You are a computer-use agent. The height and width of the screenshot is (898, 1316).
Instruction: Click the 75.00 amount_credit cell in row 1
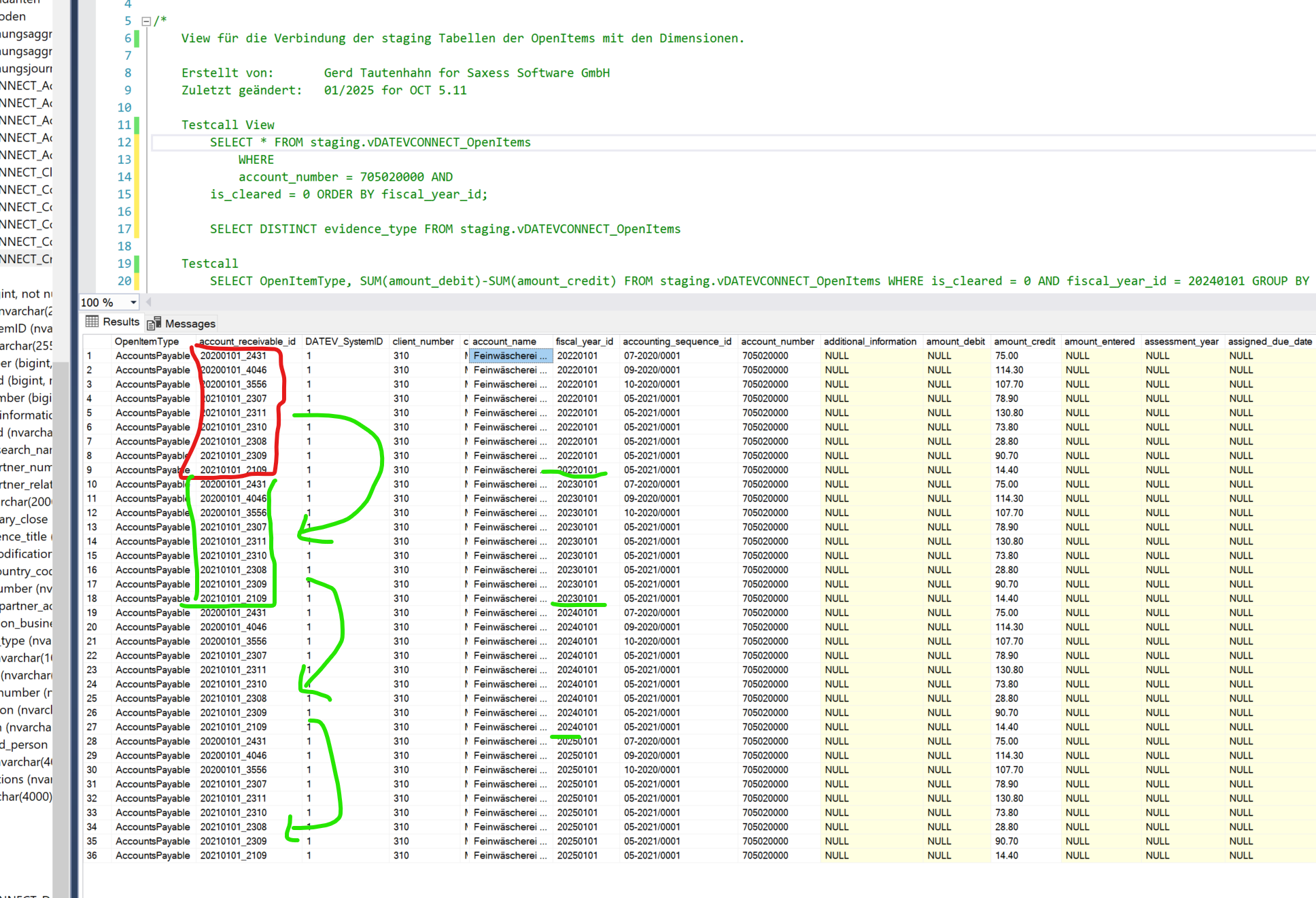tap(1007, 356)
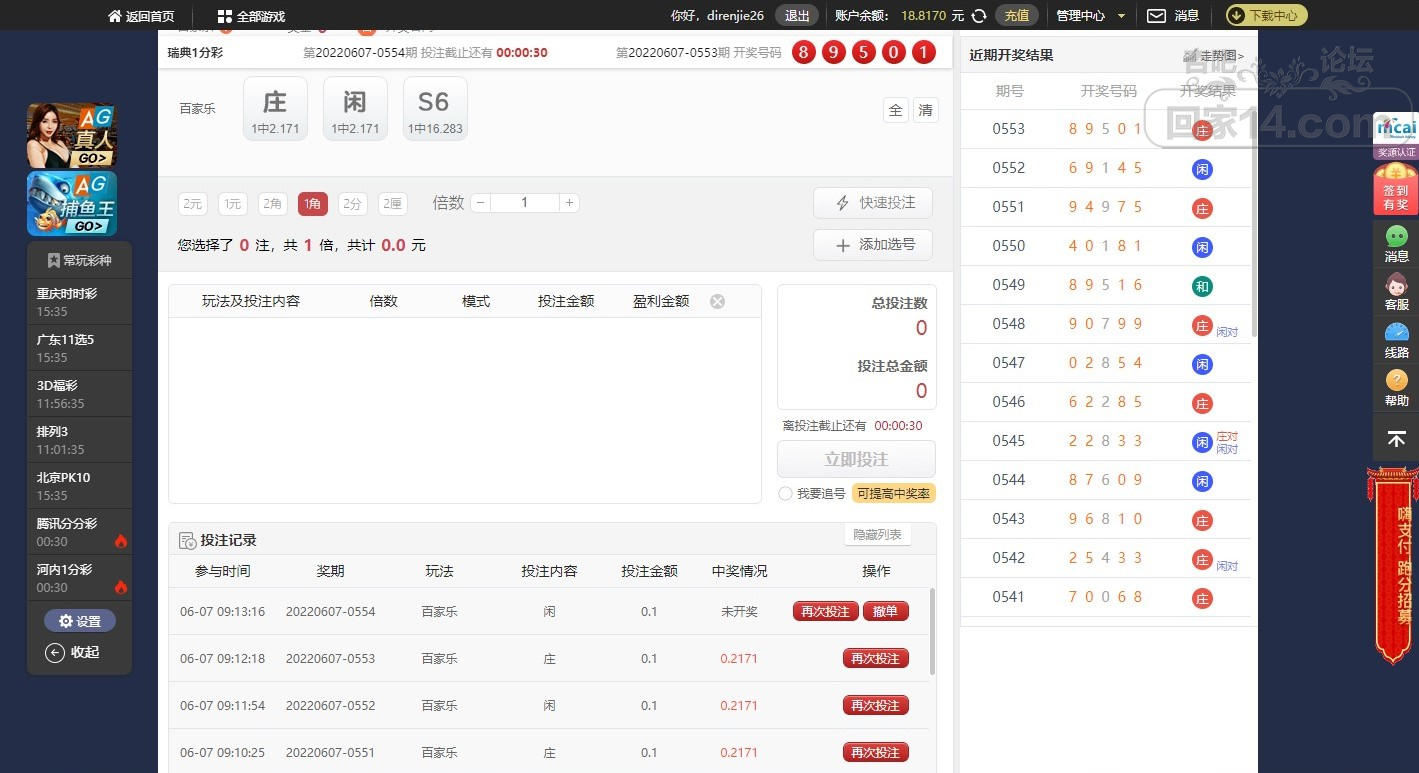Click the back-to-top arrow icon

coord(1396,439)
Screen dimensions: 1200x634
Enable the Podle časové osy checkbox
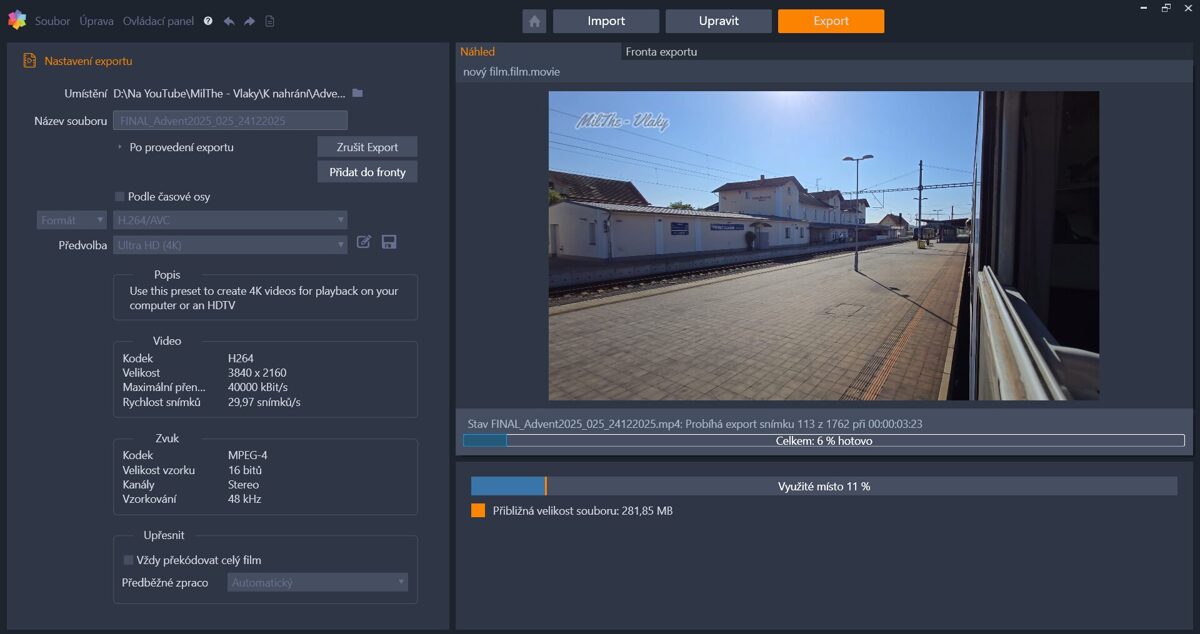(x=120, y=197)
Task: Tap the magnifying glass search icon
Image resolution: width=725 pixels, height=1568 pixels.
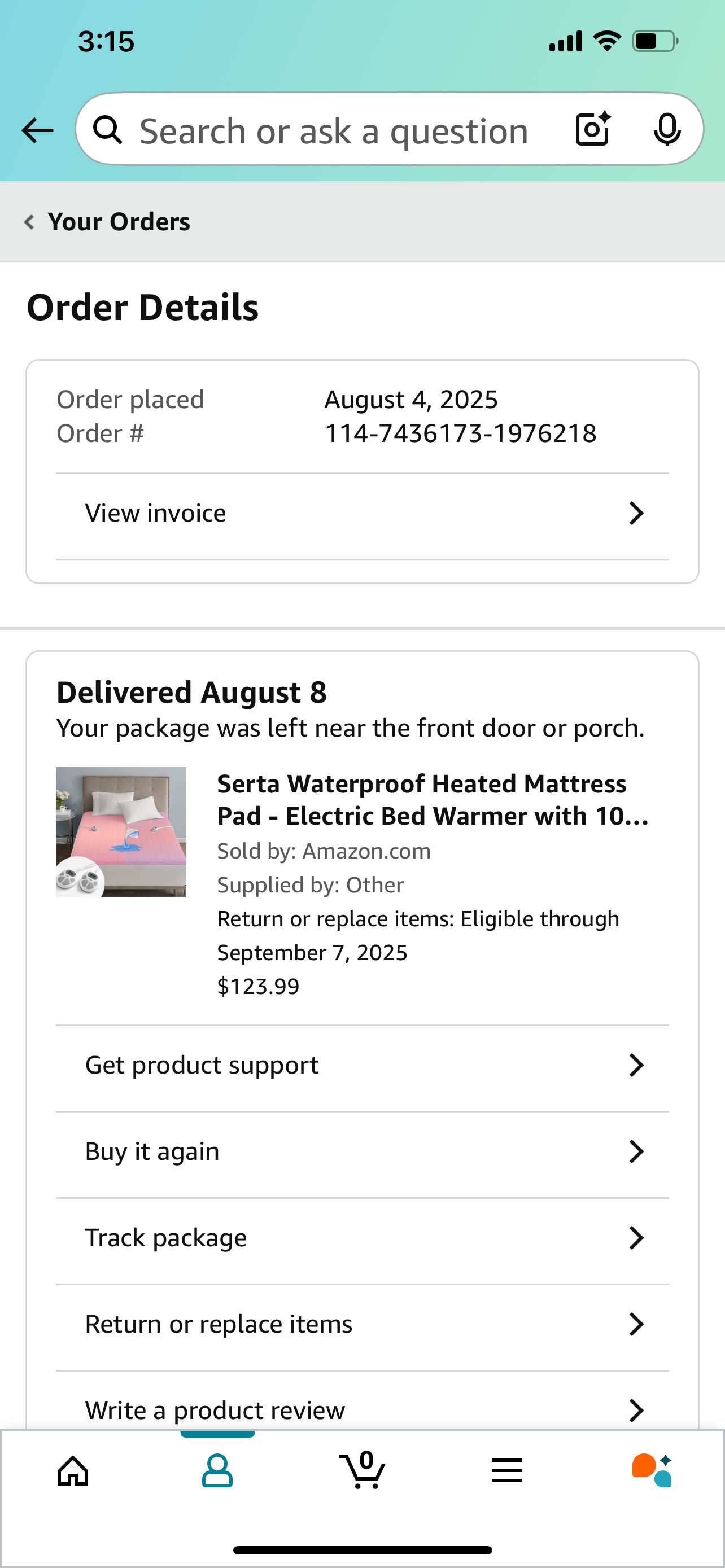Action: [x=108, y=129]
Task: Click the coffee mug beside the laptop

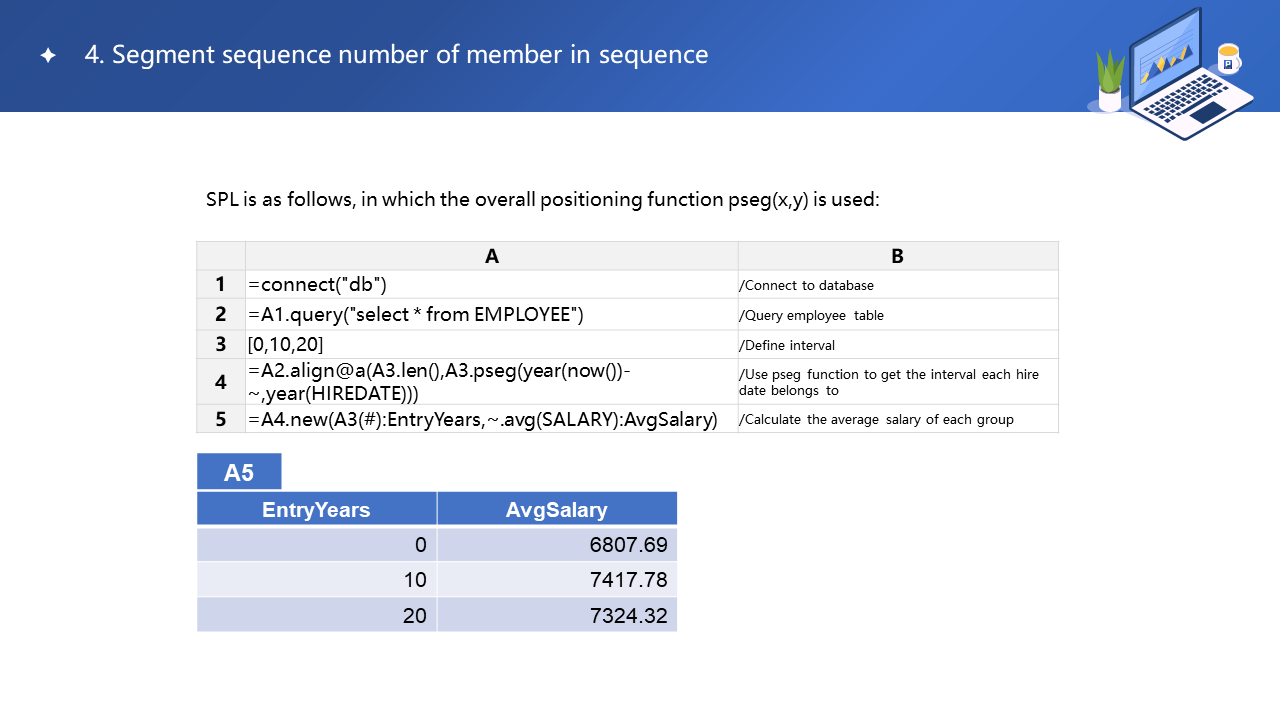Action: 1228,59
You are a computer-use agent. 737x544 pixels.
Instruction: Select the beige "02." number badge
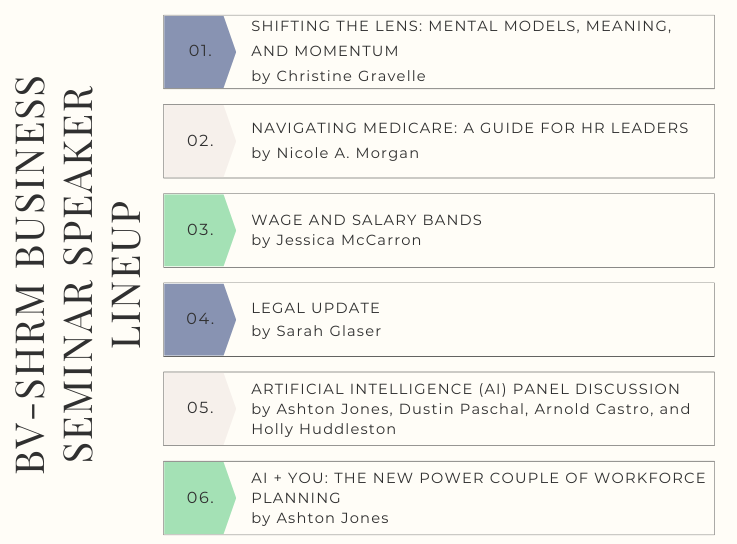[x=199, y=141]
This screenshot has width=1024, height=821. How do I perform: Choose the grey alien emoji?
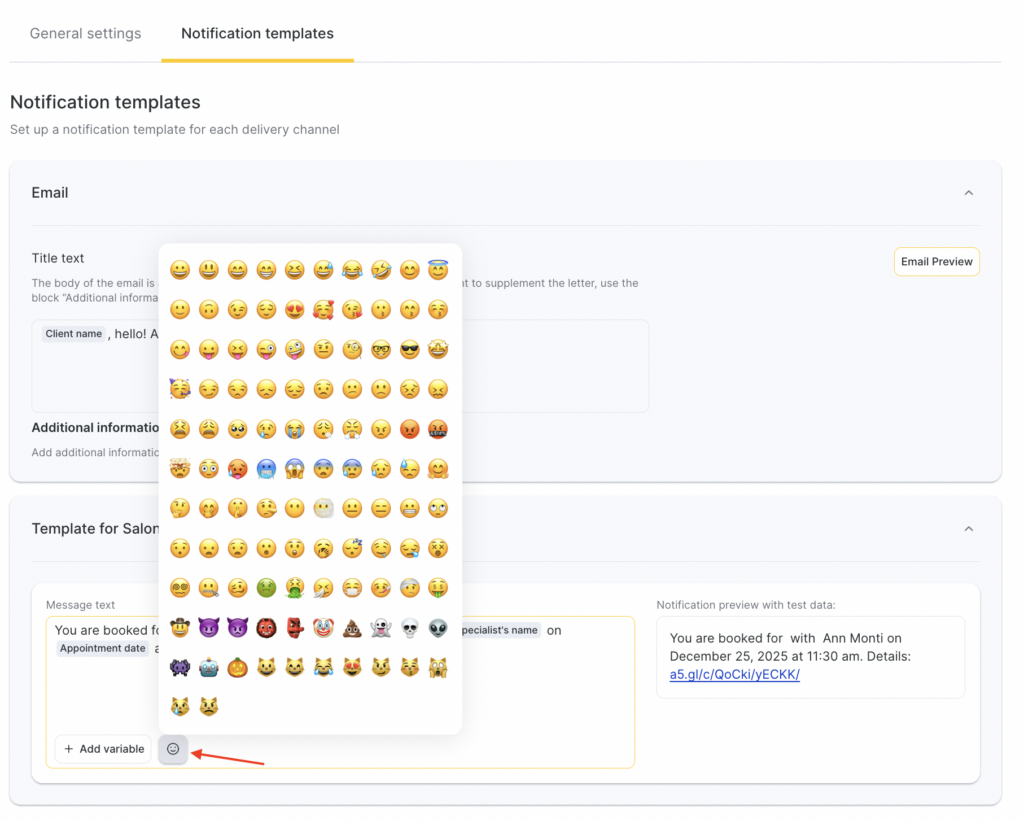(438, 628)
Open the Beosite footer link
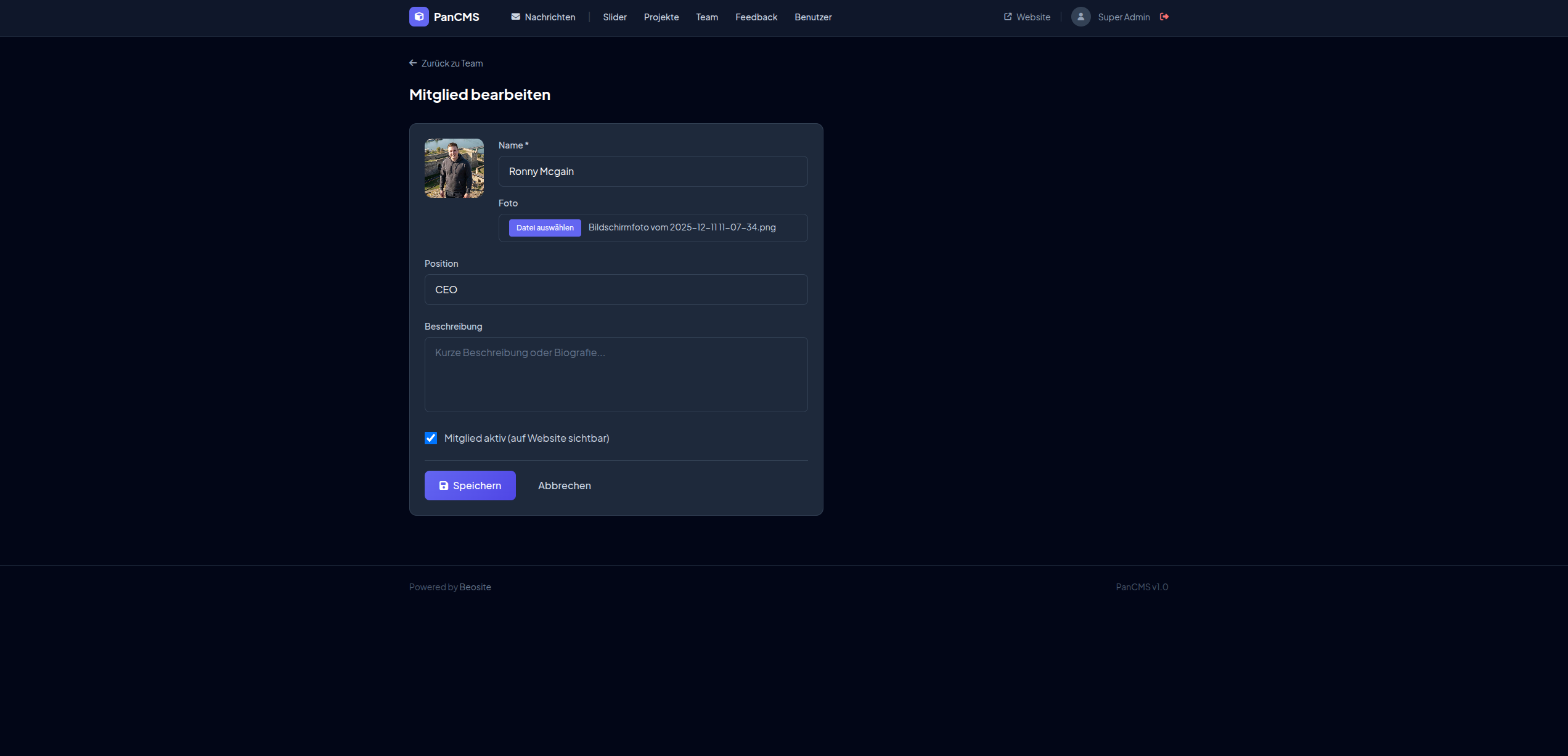The image size is (1568, 756). (x=475, y=587)
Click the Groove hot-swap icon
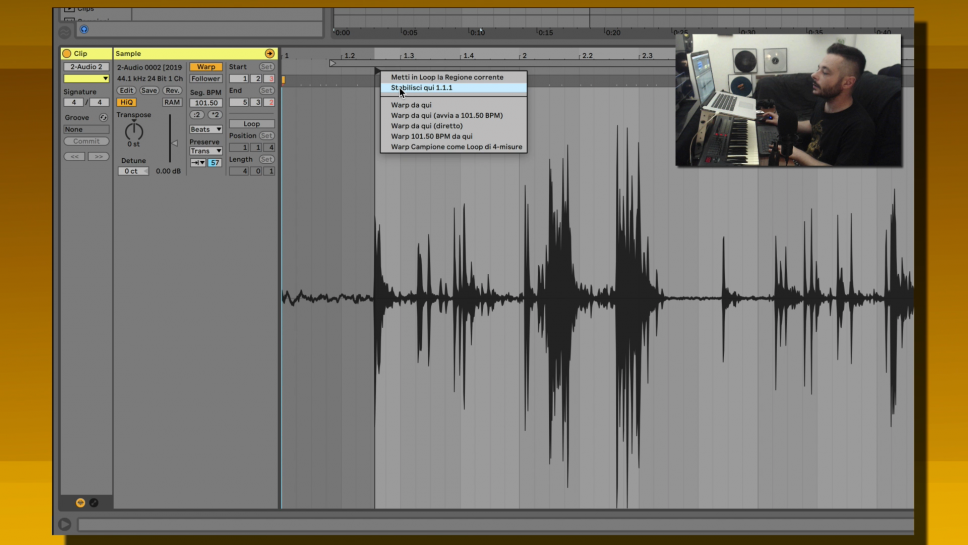 (x=102, y=117)
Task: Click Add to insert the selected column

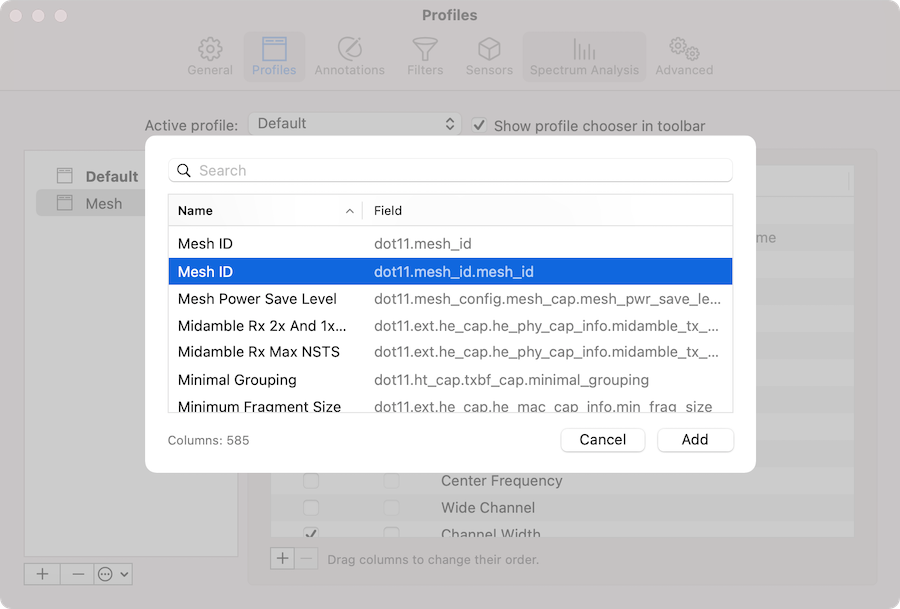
---+---
Change every "Task" in the entries above to "Step", keeping everything else the same, and leave out the pictures.

You are a computer-use agent. The height and width of the screenshot is (898, 1316).
Instruction: Click the 75.00 amount_credit cell in row 1
tap(1007, 356)
Click the back-to-top arrow icon

coord(1396,439)
Screen dimensions: 1200x634
Enable the Podle časové osy checkbox
(x=120, y=197)
Step: Tap the magnifying glass search icon
Image resolution: width=725 pixels, height=1568 pixels.
Action: [x=108, y=129]
Step: Click the coffee mug beside the laptop

Action: 1228,59
You are a computer-use agent. 737x544 pixels.
Instruction: Select the beige "02." number badge
[x=199, y=141]
This screenshot has width=1024, height=821. How do I perform: Choose the grey alien emoji?
(438, 628)
Open the Beosite footer link
The image size is (1568, 756). (x=475, y=587)
Click the Groove hot-swap icon
 (x=102, y=117)
Step: Click Add to insert the selected column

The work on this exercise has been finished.